[Goals]
**A)** Using the passage on commercial banks below, decide whether each statement agrees with it: (i) borrowers can raise or lower how much they borrow as it suits them; (ii) savings kept with commercial banks earn a variable rate of interest; (iii) raising funds from a commercial bank requires issuing a prospectus. For each, answer yes or no and quote the words of the passage that settle it.
**B)** Continue the passage on commercial banks below from the point where it stops.

3. Flexible: Commercial banks are considered to be a flexible source of funding because the borrower can easily borrow money from the banks whenever they are in urgent need of money or funds. The borrowers can easily increase or reduce the amount of borrowings as per their convenience and requirements. The banks make the funds available as and when needed by the borrowers. Also, borrowers can repay the money when they don’t feel the requirement.

4. Lesser Formalities: It’s easy for borrowers to raise funds from commercial banks because it requires no stringent formalities to follow up. As such no paperwork is involved in the whole borrowing process. It requires no formalities like looking for an underwriter or issuing of a prospectus. So, it makes the process hassle-free and smooth.

5. Encourage Savings: Commercial Banks through their operations encourage savings among the general public. With this facility, banks offer a safer way to collect money from individuals, which otherwise they could have consumed impulsively. The amount of savings is subject to some fixed rate of interest. So savings from individuals whether in small or big amount increases the capital accumulation with the banks, which then can be used to invest or lend to the general public.

6. Facilitates Digital Transactions: With the growth of digitisation, commercial banks have emerged as significant financial institution because it provides a technologically advanced platform for making digital payments. Apart from basic facilities, it makes online transfers easy, use of cheques, ATMs, bank drafts, etc. A very few and recent development of commercial banks is the facility of online wallet. Earlier individuals and businessmen had to handle a lot of money which was subjected to theft, but now they can keep their money safe in the wallets and can use to make digital payments. 

Disadvantages of Commercial Bank

The disadvantages of Commercial Banks are as follows:

1.  Procedural Difficulty: While lending funds to borrowers, it’s important for commercial banks to check if the advances are being made to the right entity. The only way to check is to conduct a detailed investigation of the firm’s background and its financial affairs. It follows stringent rules, so it makes the procedure of borrowing very tricky and rigorous.

[Supplied material]
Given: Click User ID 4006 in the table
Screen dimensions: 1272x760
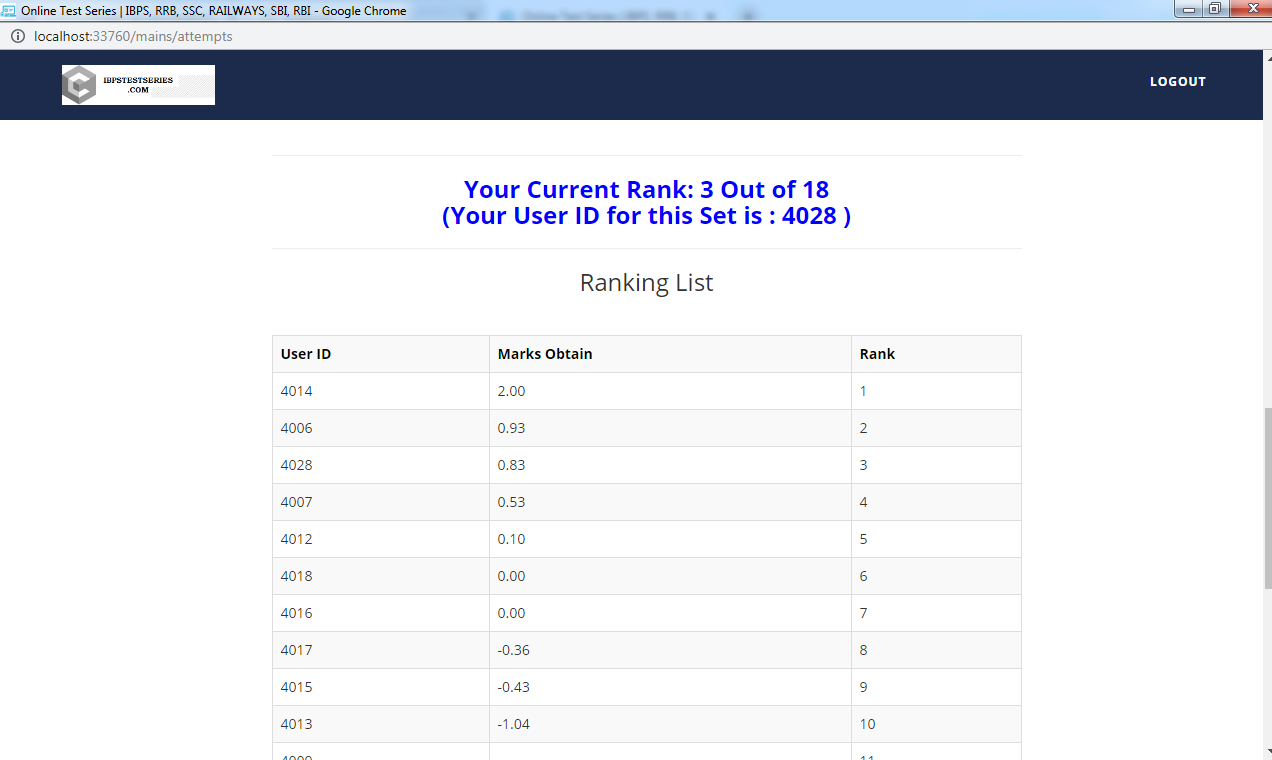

[Outputs for the tasks]
**A)**
(i) Yes: "The borrowers can easily increase or reduce the amount of borrowings as per their convenience and requirements."
(ii) No: "The amount of savings is subject to some fixed rate of interest."
(iii) No: "It requires no formalities like looking for an underwriter or issuing of a prospectus."

**B)**
2. Difficulty in Renewal: Loans from Commercial Banks can be generally borrowed for a short period of time only. It’s almost difficult to renew or extend the borrowings. Also, extending the tenure of borrowed funds can be tough and only fresh loans can be borrowed.

3. Need for Security: Loans from commercial banks can’t be provided without any security. For any amount of loan or advances, there is a requirement of any asset or personal guarantees from the borrowers against which borrowings can be issued. Most of the time, the loan amount is lower than the security’s value. So it has become disadvantageous for the public and firms.

4. Stringent Terms and Conditions: Commercial banks sometimes put forward a few challenging conditions for borrowers before lending loans or funds. At times, terms and conditions are so difficult to fulfil that it hampers the complete borrowing process. So, this restricts the borrowing decision of firms that they even back out from this source of funds and shift to some other source of funds with some feasible terms and conditions.

5. Bankruptcy: Sometimes, the banks may not be capable to provide the amount requested by the borrowers even if that money belongs to the customers and they have only deposited those to their savings account. This happens when the management of the banks does not take proper care of depositors’ or investors’ finances and rather mismanages them. But sometimes, it could also happen due to weaker economic health, like in times of recession when customers do more withdrawal than borrowings.

6. Risk of Online Frauds: Growing digitisation has not only soothed operations but also has given rise to online frauds. Cyber attacks have become more common and often nowadays, ATM cards are more subjected to theft, hackers hack the accounts and passwords for digital payments, and steal money online. There’s an urgent need to strengthen the game of internet banking. 

On the whole, it can be concluded that commercial banks are a very crucial component of the whole Banking system. Also, gradually with time, the outlook of commercial banks is expanding with regard to the economy. Commercial Banks offer a proper organised financial market in less developed countries by providing financial assistance and fulfilling the financial needs of individuals, firms and businesses.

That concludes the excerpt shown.